Back then my concerns wasn’t getting a job, it was compensation plateauing at best or being a race to the bottom at worse. I was right.

Before anyone mentions the eye popping compensation that the BigTech and adjacent companies are paying, those positions are just a small subset of companies out there and most of the 2.8 million developers in the US will probably never make over $200K inflation adjusted in their entire career doing “enterprise dev”. (Yes I did a stint at BigTech).

I see I wasn’t wrong, in 2023 and 2024, when I was looking for your bog standard enterprise dev jobs with AWS experience remotely as a plan B, “senior” [1] dev jobs were still offering $150K - $160k in most major cities and “architect” roles were going for $175K - $180K. These are the same numbers I’ve seen since 2016-2018.

What’s even worse, every job I applied to had hundreds of applications (LinkedIn show you) and I heard crickets.

I pivoted into working for cloud consulting companies full time (and before that working in the consulting department at BigTech) mid 2020 and found a full time job at a 3rd party consulting company.

That being said, projects that I would have scoped as a two person project with my leading it and adding a mid level person to do some of the grunt work coding, I now know that I have the bandwidth to do myself with the help of AI.

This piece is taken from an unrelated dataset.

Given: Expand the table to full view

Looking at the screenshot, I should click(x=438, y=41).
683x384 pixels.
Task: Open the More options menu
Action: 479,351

That also means that the company as a whole needs fewer developers. But still needs just as many customer facing people who can fly out to customers site and be on calls gathering requirements and pushing things through the sales cycle.

The solution? Quickly move up and become a true “senior” as defined by every tech company with leveling guidelines.

https://www.levels.fyi/blog/swe-level-framework.html

On a side note, you don’t need to “learn AI” as far as how it works under the hood, save that for the PhD’s. You need to learn how to leverage it for coding, writing, and how to create features and products that add business value. I have my own niche within AWS that I had before LLMs were publicly available where I use it in for now novel ways when I need to.